Jugeons de la radicalité de cette proposition en l’appliquant à un autre contexte. Les notes des élèves devraient aussi suivre la même règle. Si, par exemple, les enfants de familles riches font en moyenne deux fois plus de points que les enfants de familles pauvres, alors un enfant de famille riche qui a obtenu 12 à un test devrait obtenir la même note qu’un enfant de famille pauvre qui aurait obtenu 6 points à ce même test. Et ainsi de suite.

Mais récemment, comme j’ai relu le livre The Inequality of Pay de Phelps Brown publié en 1977, je me suis penché sur différentes structures de rétributions appliquées à Pékin dans les années soixante, à l’époque de la Révolution culturelle. Tous les hommes étaient payés en fonction du nombre moyen de biens produits par les hommes et toutes les femmes étaient payées en fonction du nombre moyen de biens produits par les femmes.

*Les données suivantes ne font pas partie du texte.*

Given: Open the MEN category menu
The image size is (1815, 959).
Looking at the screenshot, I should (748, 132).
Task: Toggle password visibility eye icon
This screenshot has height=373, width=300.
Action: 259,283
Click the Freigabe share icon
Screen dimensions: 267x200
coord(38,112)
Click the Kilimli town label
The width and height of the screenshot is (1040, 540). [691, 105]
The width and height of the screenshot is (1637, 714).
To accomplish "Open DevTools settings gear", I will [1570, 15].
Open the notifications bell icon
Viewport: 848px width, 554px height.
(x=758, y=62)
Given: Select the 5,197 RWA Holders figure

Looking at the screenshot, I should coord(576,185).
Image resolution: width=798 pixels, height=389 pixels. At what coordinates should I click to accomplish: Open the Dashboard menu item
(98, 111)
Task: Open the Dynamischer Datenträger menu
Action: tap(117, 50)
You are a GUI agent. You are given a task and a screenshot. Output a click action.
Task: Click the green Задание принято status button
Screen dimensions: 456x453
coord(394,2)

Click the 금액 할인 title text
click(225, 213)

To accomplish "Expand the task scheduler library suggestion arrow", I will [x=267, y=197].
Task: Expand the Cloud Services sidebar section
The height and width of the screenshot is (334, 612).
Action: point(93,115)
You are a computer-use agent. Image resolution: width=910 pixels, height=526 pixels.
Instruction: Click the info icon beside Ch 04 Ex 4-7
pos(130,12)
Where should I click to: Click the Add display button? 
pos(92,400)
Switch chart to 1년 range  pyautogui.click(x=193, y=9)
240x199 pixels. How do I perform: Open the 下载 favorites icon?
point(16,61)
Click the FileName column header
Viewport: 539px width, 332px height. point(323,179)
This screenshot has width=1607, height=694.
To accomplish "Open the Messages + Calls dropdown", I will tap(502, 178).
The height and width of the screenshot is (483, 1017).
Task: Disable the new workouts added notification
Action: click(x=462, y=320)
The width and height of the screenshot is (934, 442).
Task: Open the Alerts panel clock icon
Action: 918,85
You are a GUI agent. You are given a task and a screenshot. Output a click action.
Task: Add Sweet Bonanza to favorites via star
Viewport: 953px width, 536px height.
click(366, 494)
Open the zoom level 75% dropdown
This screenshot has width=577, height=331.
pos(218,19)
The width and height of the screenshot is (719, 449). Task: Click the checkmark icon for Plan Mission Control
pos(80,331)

Voici une citation de Phelps Brown :

"Cette histoire fait ressortir ce qui semble être une contraction dans la structure de rémunération chinoise aux yeux des observateurs occidentaux : s’il est juste de payer un homme plus qu’une femme parce que l’homme, plus robuste, produit plus, pourquoi un homme qui (…) produirait plus qu’un autre ne serait pas davantage rémunéré ? Pour les Chinois, la réponse est simplement que ce dernier différentiel fait appel aux intérêts individuels, alors que le premier ne le fait pas. C’est curieux, mais compréhensible : les Chinois traitent le paiement en proportion du montant de travail fait comme un principe de justice naturelle qui va de soi lorsque les différences dans ce montant ne sont pas sous le contrôle du travailleur, mais comme perfide lorsque ces dernières le sont."

Le lecteur, ayant probablement trouvé la proposition de Roemer radicale et bien à gauche, se retrouve maintenant soudainement avec l’expérimentation de gauche la plus radicale qui soit, régie par des principes opposés ! Il semble qu’il n’y ait pas de continuité : une approche davantage à gauche n’est pas simplement légèrement plus à la gauche que l’approche la moins de gauche ; c’est son exact opposé !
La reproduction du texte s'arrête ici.